Asteroid 1999 RQ36, which measures 1,800 ft. (560 m) across, is what's known as a near-Earth asteroid, one that, as its name suggests, does not stay safely within the massive river of rubble between Mars and Jupiter known as the asteroid belt. Rather, it follows an egg-shaped orbit around the sun — swooping as close as 83 million miles (133 million km) to the solar fires and soaring as far as 126 million mi. (202 million km) away. That takes it directly across Earth's rounder, 93 million mi. (150 million km) orbit twice on each trip: once on the asteroid's way in and once on its way out. That, in turn, is more than enough to earn the rock a place in NASA's Near-Earth Objects Observation program — better known as Spaceguard — a sort of watch list that keeps a telescopic eye on any asteroid that poses even a theoretical threat to the planet.

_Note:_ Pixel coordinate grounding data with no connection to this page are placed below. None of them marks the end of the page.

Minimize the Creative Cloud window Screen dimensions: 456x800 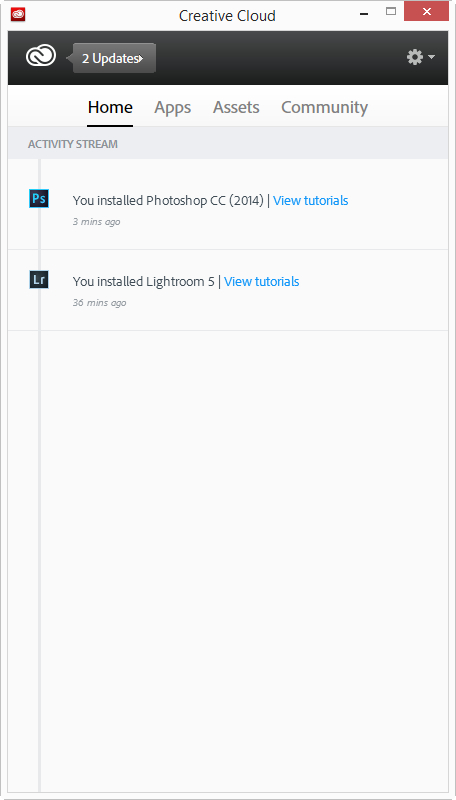(x=364, y=14)
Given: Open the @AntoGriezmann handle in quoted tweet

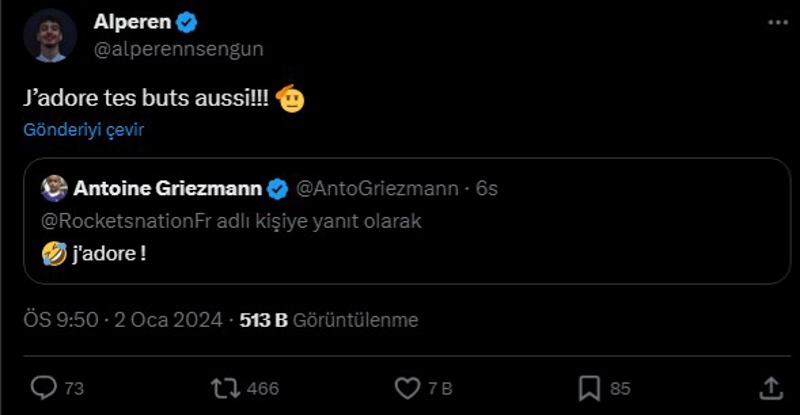Looking at the screenshot, I should [378, 189].
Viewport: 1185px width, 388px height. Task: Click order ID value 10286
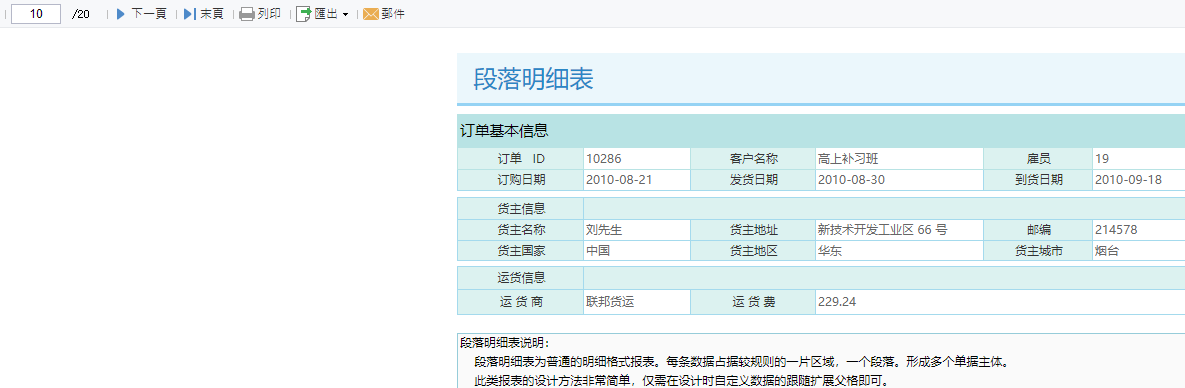click(637, 159)
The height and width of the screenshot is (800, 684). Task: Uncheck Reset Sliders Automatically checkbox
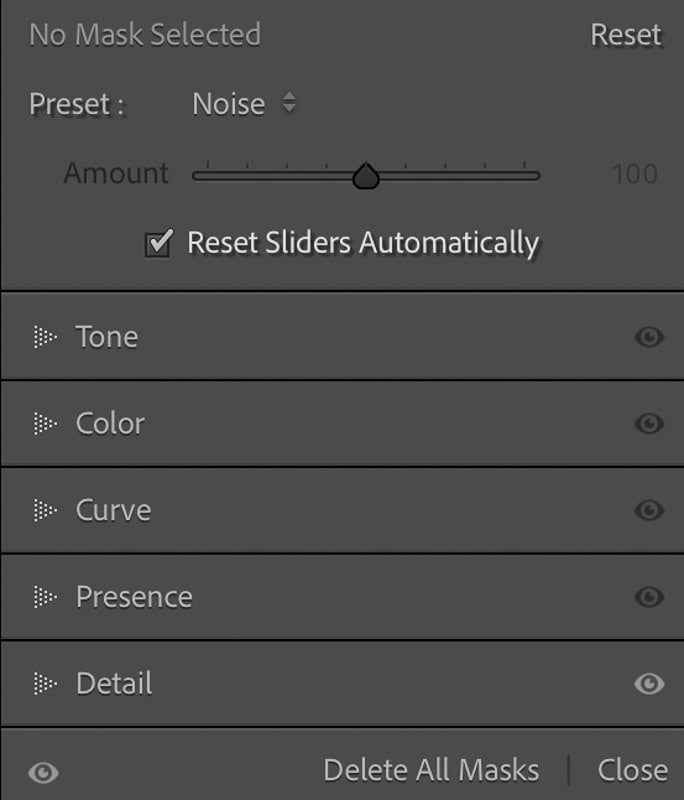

The first step in determining the weight of 1999 RQ36 was determining its precise trajectory over time. The path an orbiting object follows will be partly determined by its mass and partly by the gravitational tug of any objects nearby. In the case of 1999 RQ36, those objects include the sun, moon, planets and other asteroids. Using data gathered in 2011 by the Aricebo Observatory in Puerto Rico as well as other observations conducted in 1999 and 2005 by the Goldstone Observatory in California's Mojave Desert, astronomer Steve Chesley of NASA's Jet Propulsion Laboratory in Pasadena minutely tracked 1999 RQ36's orbit over the past 12 years. His next step was to tease out all of the gravitational effects to determine how the rock would be flying based on its mass alone. Once he did that, he found that the path of 1999 RQ36 deviated from what the mathematical model said it should be by a cumulative 100 mi. (160 km).

In the vastness of space, 100 miles over 12 years is less than a rounding error — it's practically nothing at all. But practically nothing is not absolutely nothing, and clearly something was nudging the asteroid. The likely explanation was a phenomenon known as the Yarkovsky effect — the faint propulsive power produced when an object like an asteroid absorbs sunlight and re-emits it as heat. When Chelsey re-crunched his numbers, he found there was a Yarkovsky effect pushing the asteroid alright, but an almost surreally tiny one.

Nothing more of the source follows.